== Segment start ==

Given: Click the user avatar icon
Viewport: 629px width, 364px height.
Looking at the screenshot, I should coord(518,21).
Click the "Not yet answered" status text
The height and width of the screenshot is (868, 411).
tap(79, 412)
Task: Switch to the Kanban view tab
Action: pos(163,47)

== Segment end ==

Copy the records above exactly.

### THE COMPLETED TASK
Given: Click the user avatar icon
Viewport: 629px width, 364px height.
Looking at the screenshot, I should coord(518,21).
Click the "Not yet answered" status text
The height and width of the screenshot is (868, 411).
tap(79, 412)
Task: Switch to the Kanban view tab
Action: pos(163,47)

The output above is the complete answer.